Vitamin D Status during Pregnancy and the Risk of Gestational Diabetes Mellitus—A Longitudinal Study in a Multiracial Cohort

Abstract

Background: Emerging evidence suggests that vitamin D status in pregnancy may be associated with the development of gestational diabetes (GDM). However, the temporal relationship remains unclear due to the lack of prospective data with serial measurements of maternal vitamin D levels. We prospectively examined longitudinal changes in vitamin D biomarkers in relation to subsequent GDM risk. Methods: A nested case-control study of 107 GDM cases and 214 controls (matched on age, race/ethnicity, and gestational week (GW) at blood draw) was conducted within the NICHD Fetal Growth Studies-Singleton Cohort (2009-2013). Plasma concentrations of D2 and D3 25-hydroxyvitamin D (25(OH)D) and vitamin D binding protein were measured at GWs 10-14, 15-26, 23-31, and 33-39; we further calculated total, free, and bioavailable 25(OH)D. Linear mixed-effects models and conditional logistic regression models were used adjusting for confounders. Results: Compared with controls, women who developed GDM appeared to have lower concentrations of total 25(OH)D as early as GWs 10-14 (median: 25.59 vs. 27.46 ng/mL) and had a greater longitudinal increase in total 25(OH)D levels from GWs 10-14 to 15-26 (LS mean difference in log-scale: 0.10 vs. 0.04, p=0.046). We found no linear associations between vitamin D biomarkers at GWs 10-14 or GWs 15-26 and GDM risk. However, vitamin D deficiency (<20 ng/mL) at GWs 10-14 was associated with a 2.82-fold increased GDM risk (adjusted OR=2.82, 95% CI: 1.15-6.93). Furthermore, women with persistent vitamin D deficiency at both weeks 10-14 and weeks 15-26 had more than 4-fold elevated risk for GDM compared to those persistently non-deficient (adjusted OR=4.46, 95% CI: 1.15-17.3).
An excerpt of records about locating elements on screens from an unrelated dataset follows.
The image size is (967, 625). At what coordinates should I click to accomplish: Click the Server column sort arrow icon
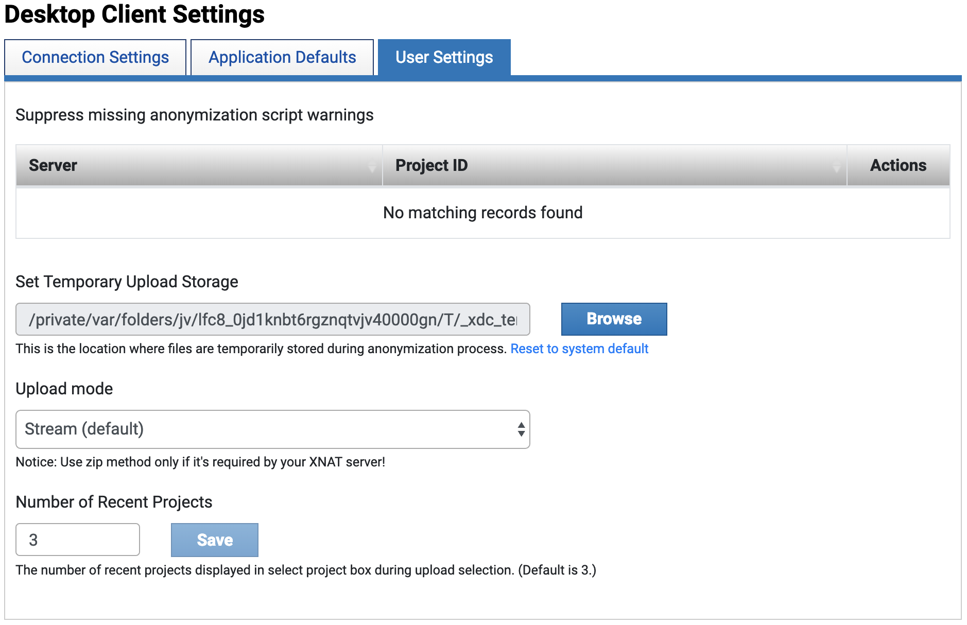click(x=372, y=166)
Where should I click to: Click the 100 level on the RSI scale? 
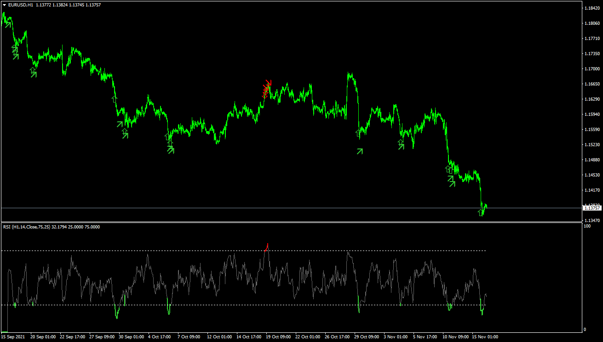click(587, 226)
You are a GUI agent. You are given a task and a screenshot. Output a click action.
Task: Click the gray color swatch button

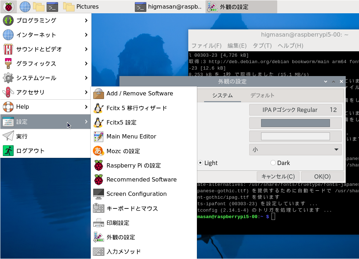(x=295, y=123)
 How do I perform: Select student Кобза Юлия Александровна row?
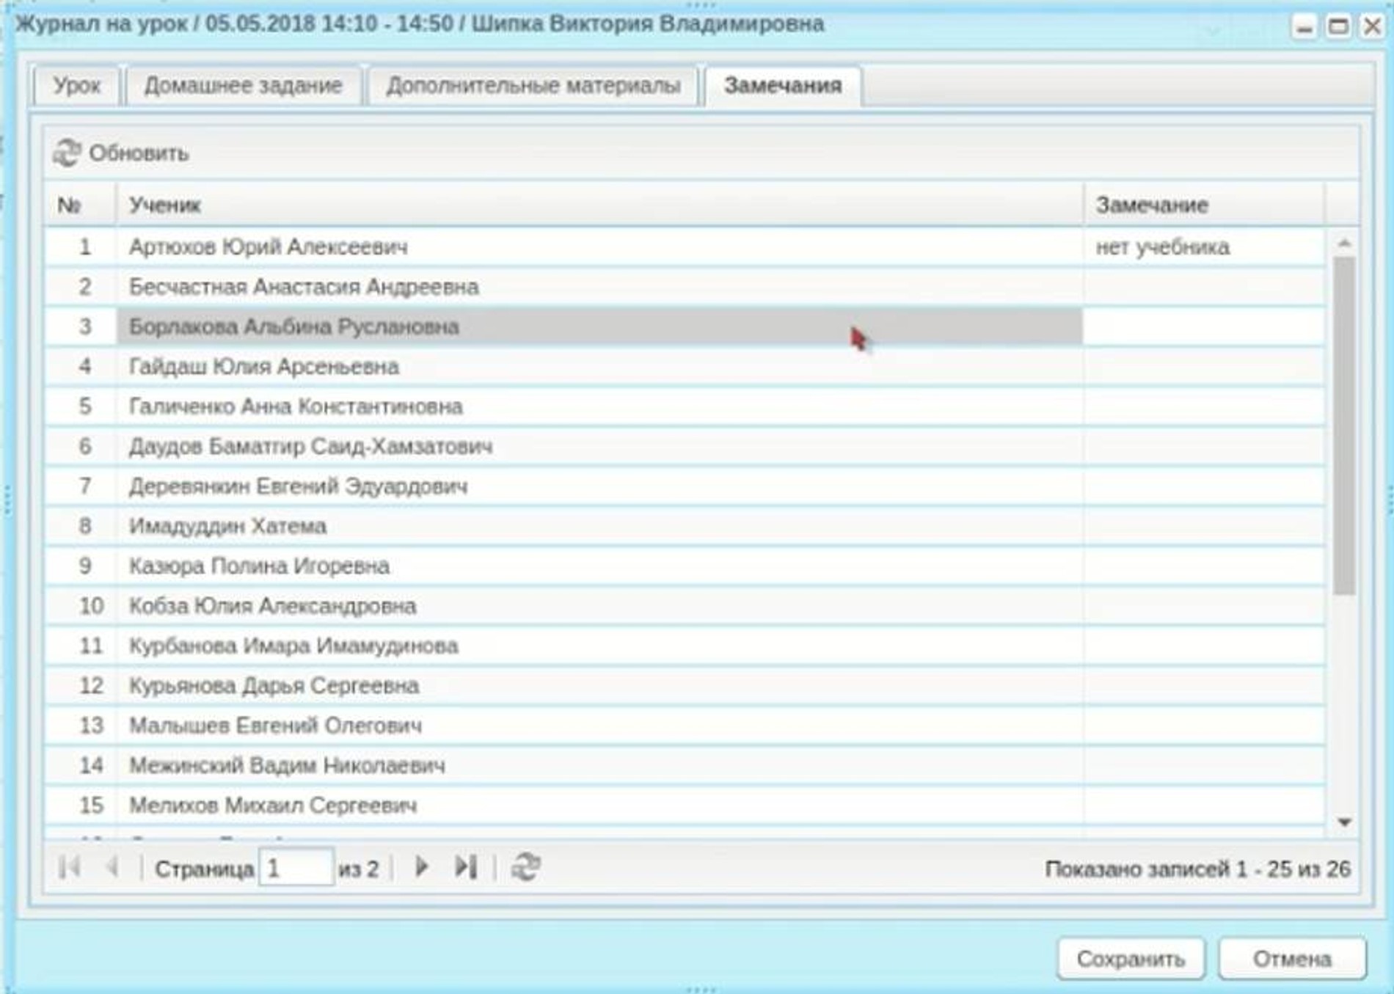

Conclusions: Our findings suggest that maternal vitamin D deficiency in the first trimester of pregnancy may be implicated in the development of GDM. Assessment of vitamin D status in early pregnancy may be clinically important and valuable for the primary prevention of GDM. Disclosure J. Xia: None. Y. Song: None. S. Rawal: None. J. Wu: None. S. Hinkle: None. M.Y. Tsai: None. C. Zhang: None.